Indeed, how can any honest Shia demand understanding, let alone respect, from Sunni Muslims when Shias refuse to shun their repulsive ancient habit of cursing the companions of the Prophet?
The Shias claim, I believe mendaciously, that they are following the family of the Prophet Muhammed. Well, I challenge them to follow the family of the Prophet. If they do, truly and sincerely, we won't hear them curse the companions and wives of the Prophet since neither Ali nor his sons and grandsons ever cursed or spoke ill of the companions of the prophet.
Actually, the opposite is true, as Ali and his progeny befriended and even intermarried with the Companions of the Prophet. (Ali had his own daughter married to Omar).
The other main issue hindering a constructive modus vivendi between Iran and Egypt is the ongoing dark embrace and cordial alliance between Iran's clerical regime and Syria's genocidal sectarian junta.
Needless to say, much of the blood of the estimated 65,000 Syrians so far murdered by the Hitler of Damascus is decidedly on Iranian hands.
It is Iran, along with Russia and some other international players, that has prolonged the life-span of the nefarious regime in Damascus.
I have been living under the Israeli military occupation ever since it started in 1967, and in all honesty I can claim that Israel has not done to us in 46 years persecution and repression what Bashar Al-Assad has done to his people and country in two years.
I know that what I have said is probably politically incorrect and might be used against the Palestinian cause by Zionist propagandists. But the truth must be proclaimed, even at the risk of committing a propaganda blunder.

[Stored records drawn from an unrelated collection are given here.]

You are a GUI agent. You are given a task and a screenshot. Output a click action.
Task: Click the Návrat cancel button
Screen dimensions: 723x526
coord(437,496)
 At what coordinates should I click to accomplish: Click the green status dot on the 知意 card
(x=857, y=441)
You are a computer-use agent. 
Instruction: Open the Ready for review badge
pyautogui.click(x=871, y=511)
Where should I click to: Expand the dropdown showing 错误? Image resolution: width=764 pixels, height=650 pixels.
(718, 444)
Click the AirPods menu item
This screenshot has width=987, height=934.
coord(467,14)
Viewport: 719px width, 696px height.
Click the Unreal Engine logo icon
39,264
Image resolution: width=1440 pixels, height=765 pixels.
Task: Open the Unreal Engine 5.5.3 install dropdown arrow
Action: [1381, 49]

There is no doubt in my mind, that the murderous Iranian complicity in the Syrian genocide is the ultimate expression of Iranian hatred of and ill-will toward Sunni Muslims. I am sorry that Iranian maliciousness and nefariousness have reached this point. But Iran has only itself to blame. Iran bears full responsibility for the reactions and boomerang effects its criminal involvement in Syria has generated among Sunni Muslims. The scars will take a long time to heal, if ever.
The writer is an American-educated journalist living in Occupied Palestine.